• Activity: Starting at the line that contains "Click the 'Regression" and ending at the line that contains "The image size", the lines below are to be given again exactly, with nothing added.

• Record excerpts:

####

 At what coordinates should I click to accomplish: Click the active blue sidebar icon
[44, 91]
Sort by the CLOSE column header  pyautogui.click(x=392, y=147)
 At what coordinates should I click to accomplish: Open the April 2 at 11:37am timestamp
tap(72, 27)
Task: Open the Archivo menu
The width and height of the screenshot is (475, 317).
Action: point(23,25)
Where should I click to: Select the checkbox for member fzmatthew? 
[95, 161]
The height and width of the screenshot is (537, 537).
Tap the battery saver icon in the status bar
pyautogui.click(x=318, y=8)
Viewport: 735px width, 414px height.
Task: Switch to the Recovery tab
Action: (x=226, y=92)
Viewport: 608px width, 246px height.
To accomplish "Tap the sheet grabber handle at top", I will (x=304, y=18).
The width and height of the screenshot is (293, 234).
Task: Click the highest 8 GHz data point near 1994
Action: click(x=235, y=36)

####

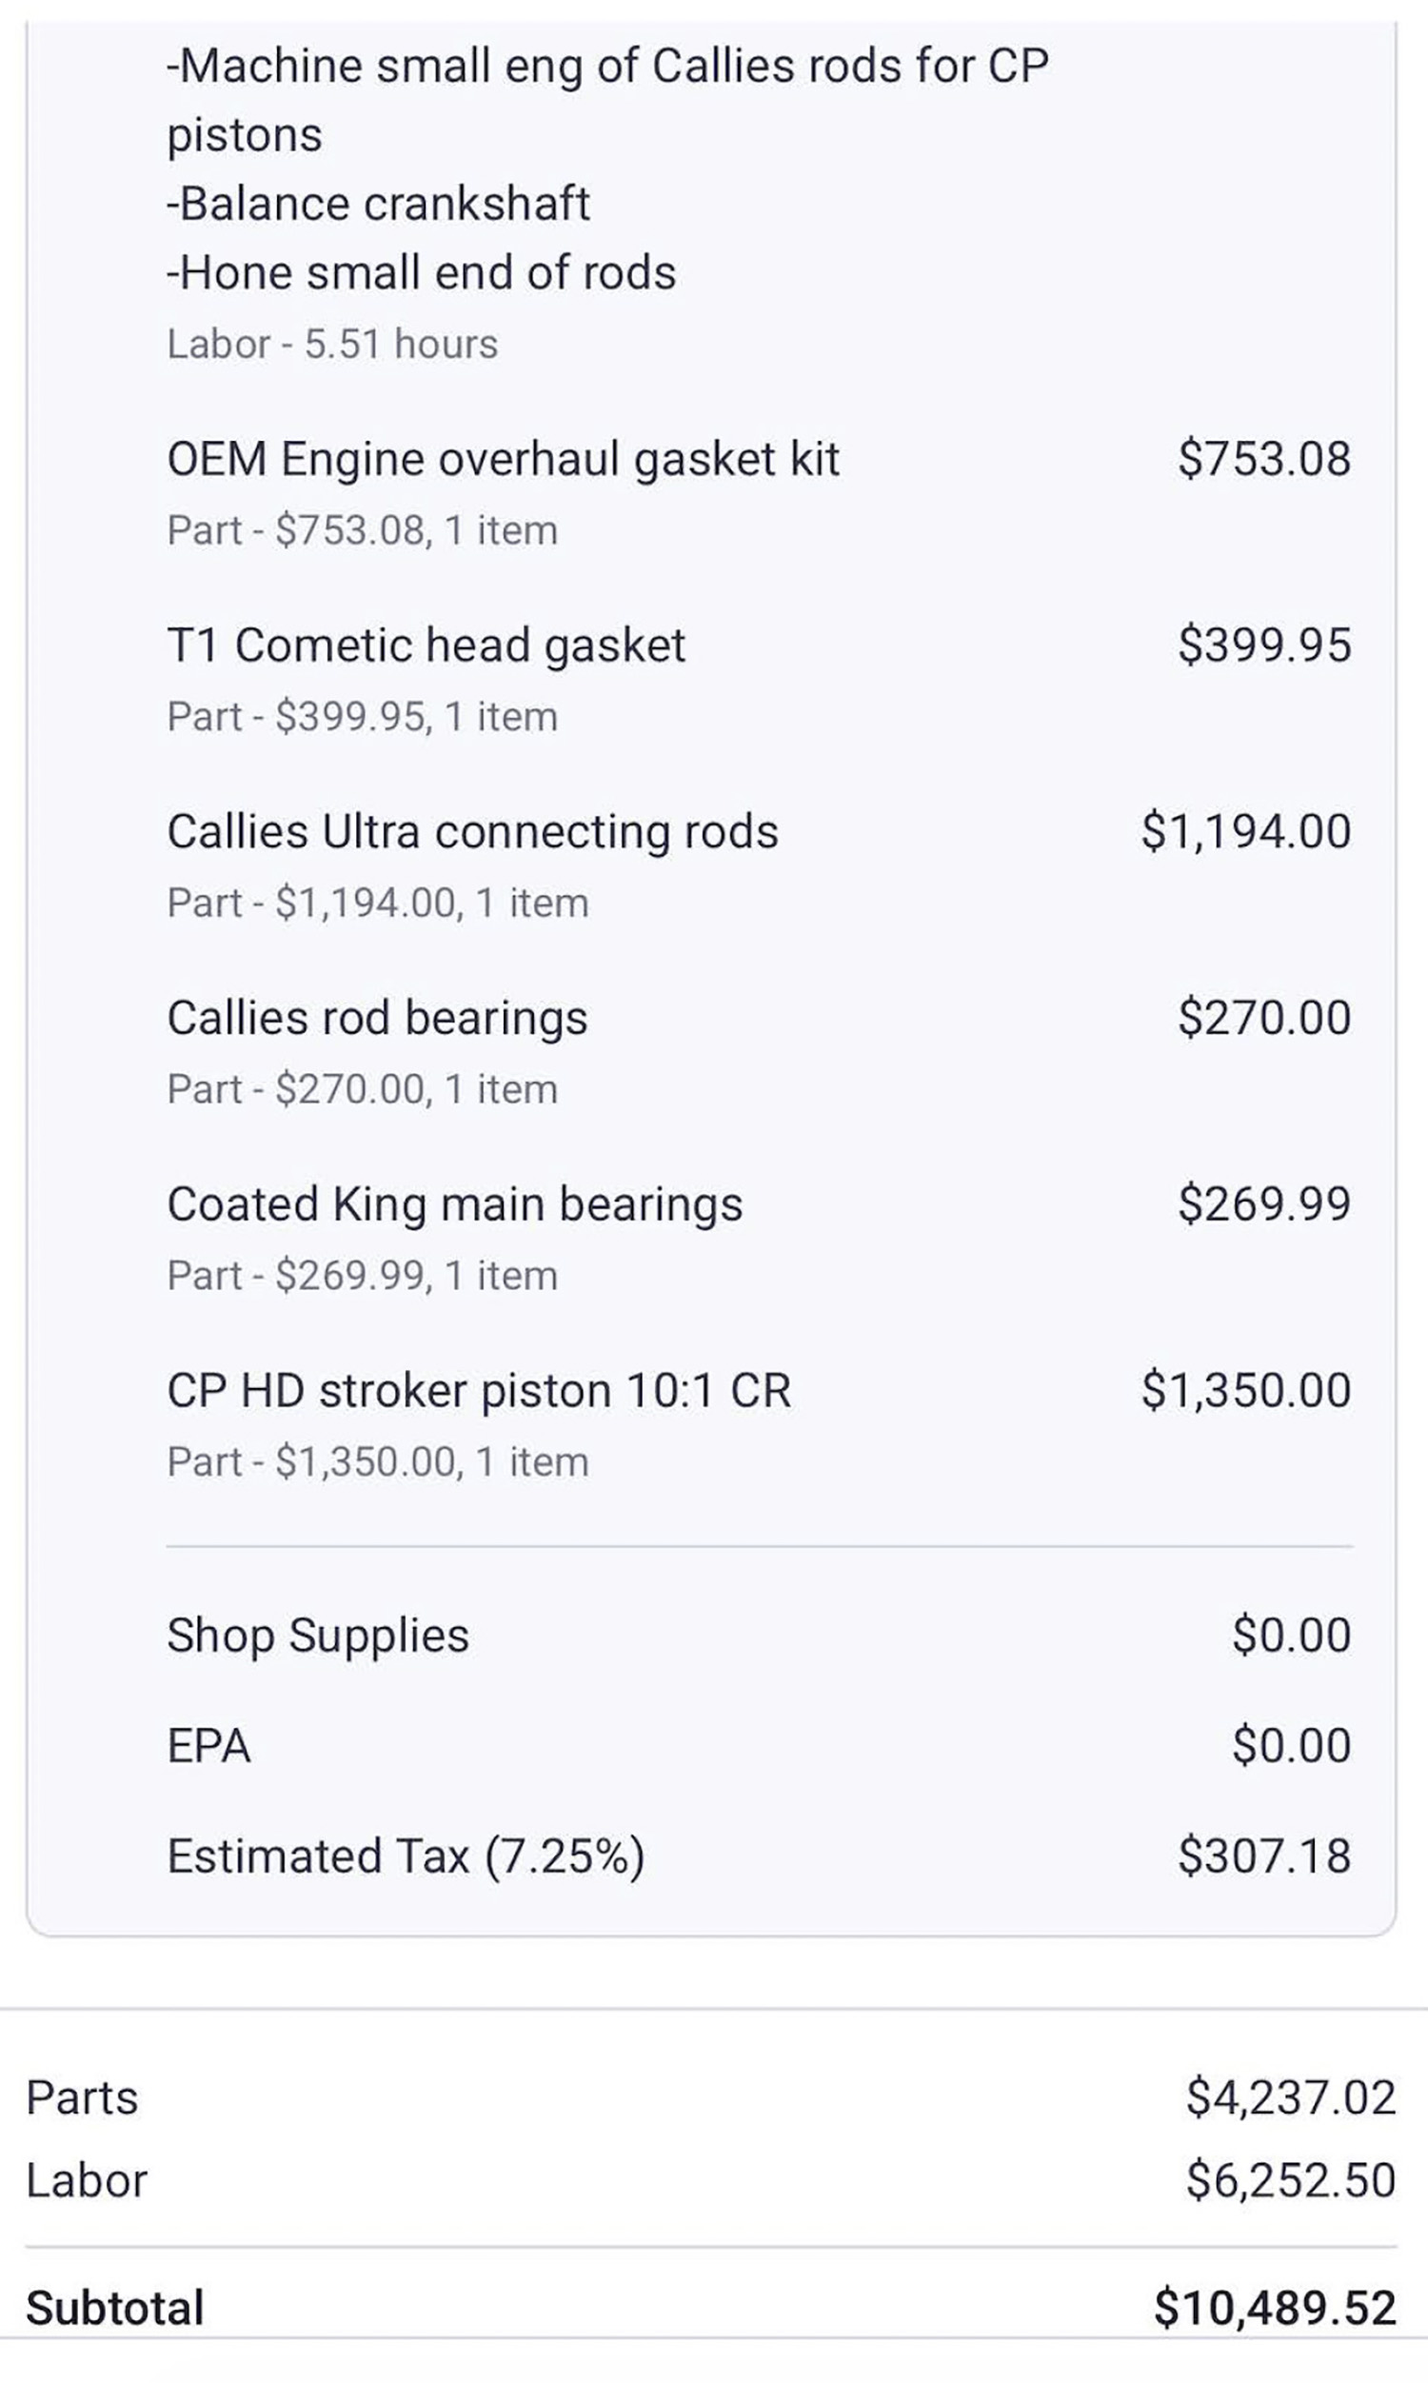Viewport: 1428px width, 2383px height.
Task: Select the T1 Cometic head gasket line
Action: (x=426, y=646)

####

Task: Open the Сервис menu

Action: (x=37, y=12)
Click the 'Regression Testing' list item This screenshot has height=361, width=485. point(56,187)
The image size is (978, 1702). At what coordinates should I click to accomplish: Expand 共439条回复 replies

####

• Response:
Click the 'Regression Testing' list item This screenshot has height=361, width=485. point(56,187)
The image size is (978, 1702). At what coordinates should I click to accomplish: Expand 共439条回复 replies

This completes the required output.